庭野会長「釈迦牟尼仏ご命日(布薩の日)」式典で法話 感謝で受け取り、幸せな人生に
立正佼成会の「釈迦牟尼仏ご命日(布薩=ふさつ=の日)」式典が6月15日、東京・杉並区の大聖堂で行われ、庭野日鑛会長が法話を述べた。式典の様子はオンラインでライブ配信(会員限定)された。
式典では、庭野光祥次代会長を導師に読経供養が行われた後、鈴木教晋取手教会長が体験説法に立った。
鈴木教会長は、学生時代に「縁起観」を学び、自分が変わろうと努力したことで人間関係が好転。信仰に目覚めて、教団本部に入職したものの、教えによって救われていく会員の様子を目の当たりにする一方で、家庭では、病気で心が不安定な妻に対して、穏やかに触れ合うことができず苦しんだことを吐露した。教務員として赴任した先の教会長の助言で、家事を率先して担うなど家庭実践をする中で、妻のありのままの姿を受け入れられるようになったことを発表した。
また、教会長として最初に赴任した群馬太田教会で「教会団参」を行った際、自身の父親(元新潟教区長)が講話に立ったことを述懐。父親の言葉を心に刻みながら、教会長としてあいさつができた喜びを振り返り、育ててもらった感謝と父の教えを胸に多くのサンガ(教えの仲間)の救い、救われに徹する決意を新たにしたと語った。
現在、取手教会では、コロナ禍により活動の自粛が続く中、会員それぞれが即是道場(そくぜどうじょう)の精神で家庭実践を通して救われていることを報告。これからも会員と共に仏道に精進したいと述べた。

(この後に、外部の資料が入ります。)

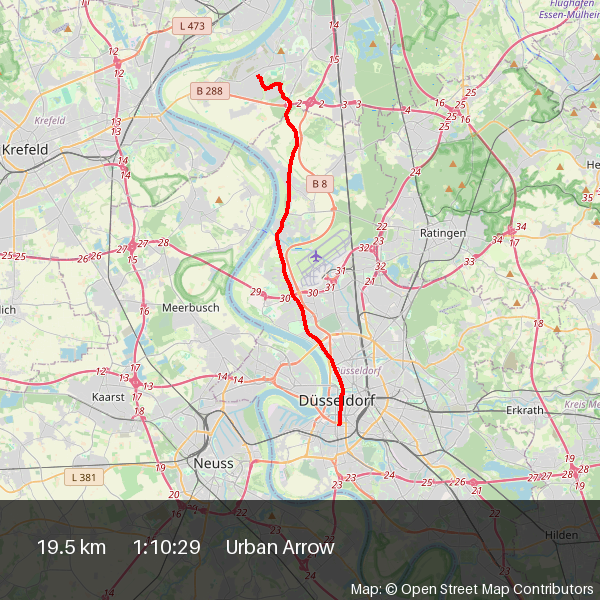The height and width of the screenshot is (600, 600).
Task: Select the B 8 road shield
Action: pyautogui.click(x=320, y=184)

続いて法話に立った庭野会長は、全ての物事に感謝して生活できる人間になることが仏の願いであるとした上で、『般若心経』に示された「色即是空」の教えを、コップに半分入った水を例に挙げて説明。目の前の現象を不満に思うか、有り難いと感謝で受け取るかは、人間の色づけによってさまざまに異なると指摘し、感謝の心で物事を受け取ることで幸せな人生につながると説いた。
また、明治時代の文人らが好んで梅雨を題材に創作していることに言及。湿気でうっとうしい時節と不平不満を抱くのではなく、生命の根源である水への感謝を持つことができれば、梅雨も有り難くなると述べた。